Gradually, it started eating the market share of major competitors including
Hindustan Lever. By the time Hindustan Lever became offensive, it was too late
and Nirma even established itself in top-end market enjoying number two position
with very low gap to the market leader—Hindustan Lever.
Changing the Rules of Engagement
Every industry has certain critical success factors (CSFs), discussed later in
this chapter, which are observed by almost all existing competitors in the industry.
For a brief, a critical success factor is a condition in an industry which must be
adequately satisfied for success. These CSFs, however, are dynamic and change
over the time. Thus, a new CSF may be created which may generate advantage to
the company which has introduced it. For example, when Reliance entered
premium textile fabrics, there was lot of resistance from the then existing channel
intermediaries which was in the form of producer-wholesalers-retailers-customers.

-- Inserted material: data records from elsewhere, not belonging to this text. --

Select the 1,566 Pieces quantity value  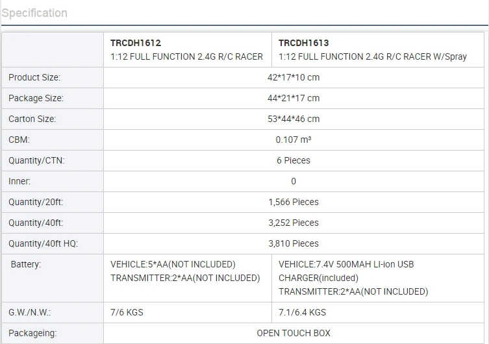(294, 202)
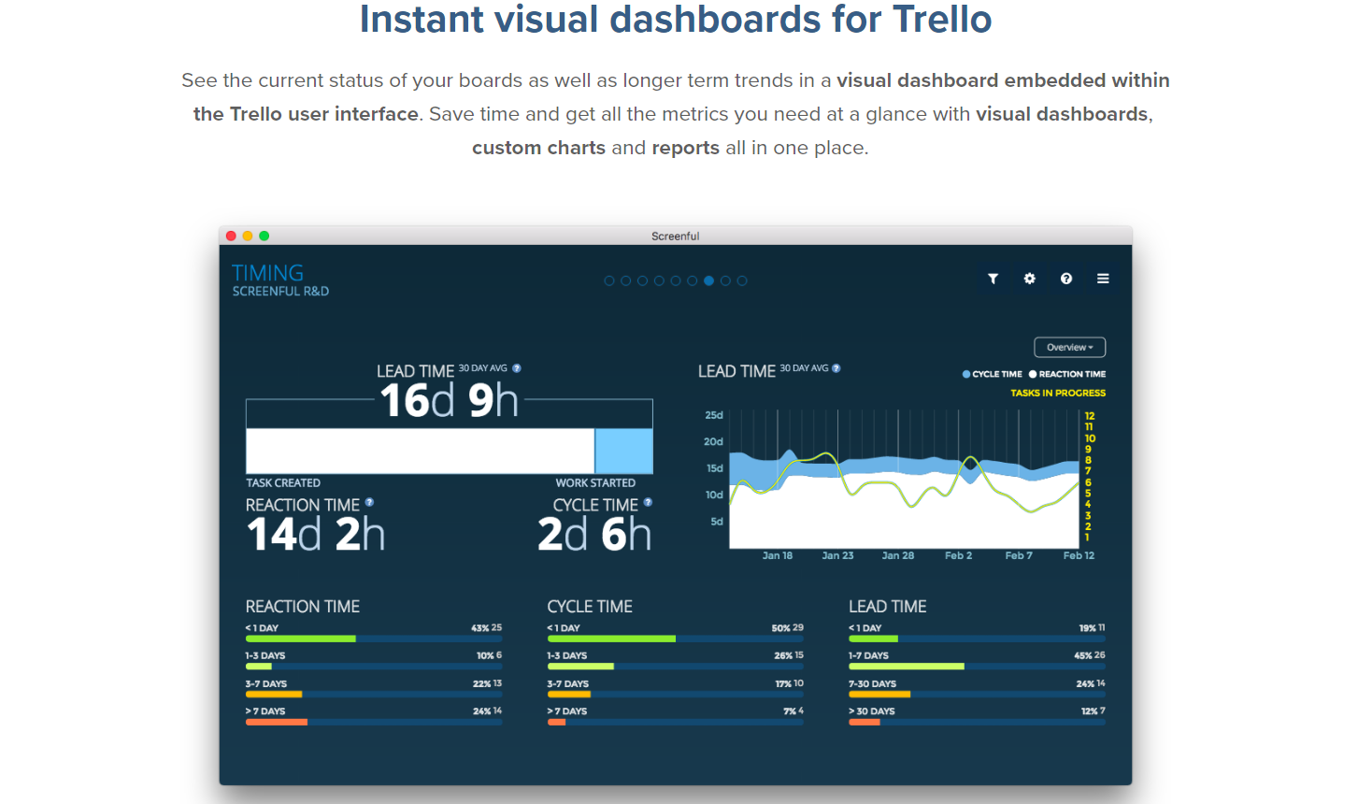Click the info icon on the Lead Time chart
The width and height of the screenshot is (1358, 804).
coord(836,368)
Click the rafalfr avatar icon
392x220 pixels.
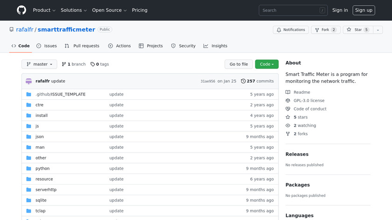coord(29,81)
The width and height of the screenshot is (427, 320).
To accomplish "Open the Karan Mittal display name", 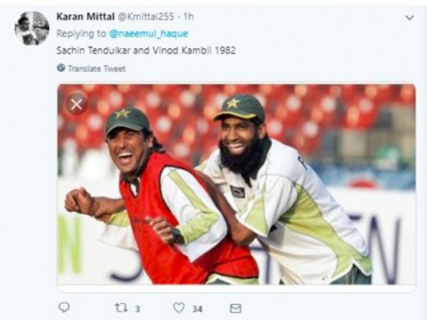I will pyautogui.click(x=85, y=17).
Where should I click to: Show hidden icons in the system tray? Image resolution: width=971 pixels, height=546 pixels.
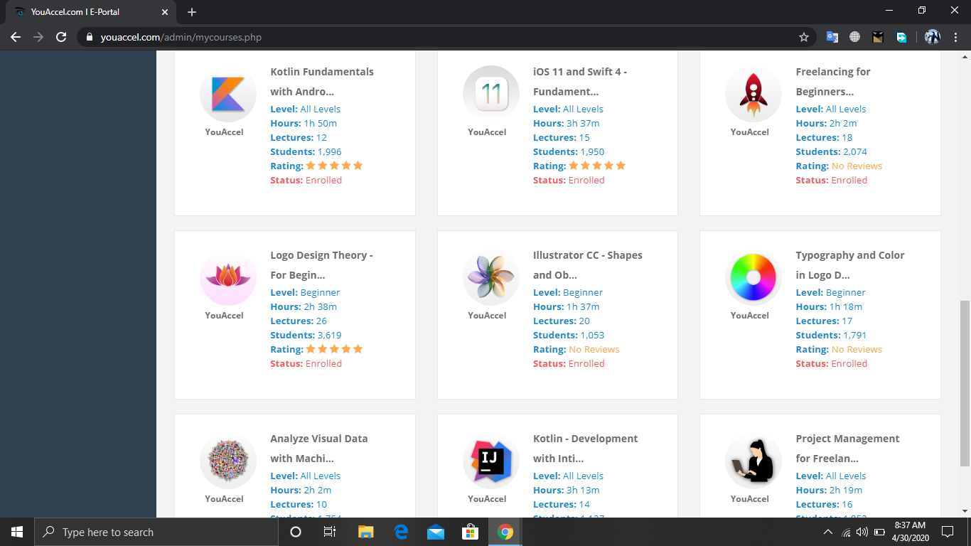point(827,532)
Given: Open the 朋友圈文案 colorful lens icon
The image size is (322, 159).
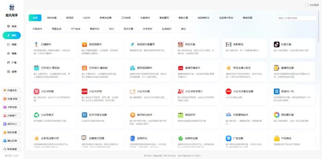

Instead of going through this long channel, Reliance shortened the channel in the
form of producer-retailers-customers. Further, branding and advertising were not
popular concepts in textile business. Reliance initiated both by branding its textile
product of all categories—suiting, shirting, saree, and dress material—in highly
positioned Vimal brand. In order to promote Vimal, the company took massive
advertising. All these created advantage to Reliance which other competitors could
not do.
Collaborating
Collaborating, as a source of competitive advantage, is based on the maxim
that ‘if you can’t compete on your own, collaborates with others.' In the context of
strategic intent, it refers to entering into collaboration with another which nas
competence in areas that can be used as a source of competitive advantage.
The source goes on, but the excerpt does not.